There’s a rich history at Westboro of parodying pop culture. The thing about pop culture is that it gives us a shared language. We were constantly trying to co-opt things that were popular to deliver our own message. It was really effective because people like members of Westboro are generally seen as being completely out of touch, like they have these old-timey ideas, [but] Westboro members were so tuned in to everything that was happening in the culture. When I did the parody of the Lady Gaga song [“Telephone,”] it got a ton of attention because nobody expected it.
And then the reading! I remember the text message that I sent to Chad, who became my husband: “Is the Bible just another book?” Coming to see the Bible as this human attempt to understand God and the world, you might see that as the fall of the Bible in my mind, but at the same time it was the elevation of all of these other books, the realization that there could be real value and wisdom in books. The line from The Great Gatsby that became the epigraph of Unfollow, “reserving judgments is a matter of infinite hope,” is extremely profound in my mind. To me, it encapsulates the idea of grace. I learned about grace in the context of religion, and for Westboro, grace was reserved for them; God had given them grace and nobody else. It’s amazing to me now to realize how many places we can find real wisdom and to be open to that everywhere.
Unfollow is dedicated to your parents, who are still members of Westboro. What does it mean for you to see your family as an audience of this book?
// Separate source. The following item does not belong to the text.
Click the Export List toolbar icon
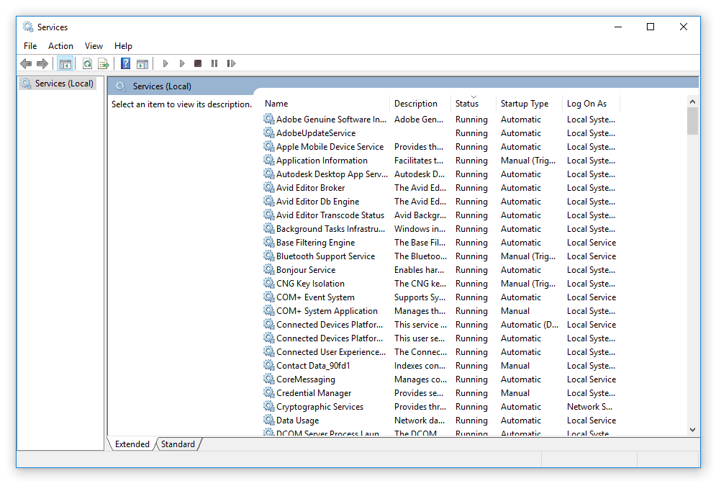 [x=103, y=63]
It’s obviously really painful to think of the betrayal that they would feel reading it. That’s always really hard to think about, because I know they experience that feeling any time I talk about these things publicly. But I also know that not saying anything doesn’t change anything. When I was part of Westboro, we thought we had to be out there preaching this message because it was the only good that we could do for the world. Even though it was really painful, it was so important to talk about. That’s kind of where I am now with my family: I have to talk about it or else nothing changes.
I do send messages to my family; I send letters in the mail, and when I’m in town, I almost always leave something in the door of my house in Topeka. I do that because I know the narrative that they spin about ex-members and I feel the need to counter that narrative, persuade and change their minds. I have seen some real, important change that has come out of those efforts, so it inspires me to continue. There’s still a lot of room for Westboro to change and to moderate, even if they never get to the place where I get, or where I think mainstream Christianity [is] generally. Even if they continue to view the Bible as this completely infallible, unquestionable document, there are so many passages that should change the way they think about and approach outsiders. There’s still a lot of room for change and improvement, so this is what I’m dedicated to now.
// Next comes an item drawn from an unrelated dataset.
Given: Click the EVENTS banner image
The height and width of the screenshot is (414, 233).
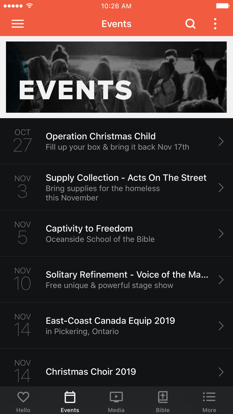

You advocate for continued engagement with people who have hateful views, but that dialogue can be very painful and even harmful for people who are targets of that hate. How do you reconcile that?
I’m always clear, whenever I talk about this now, to say that not everybody can do it, and I don’t believe it is incumbent upon every individual to reach out every single time they experience or encounter groups like Westboro or beliefs like that. I know that not everyone is able to do it, either; they don’t have the time, the energy, [or] the emotional or physical safety. Not even I can do it every single time. I completely understand that it’s not fair.
We lose if we stop having the language to articulate and defend better positions. It sucks that anybody has to do this work, but it’s still a necessary part of living in a society, our willingness to think we are our brother’s keeper.
This interview has been edited and condensed.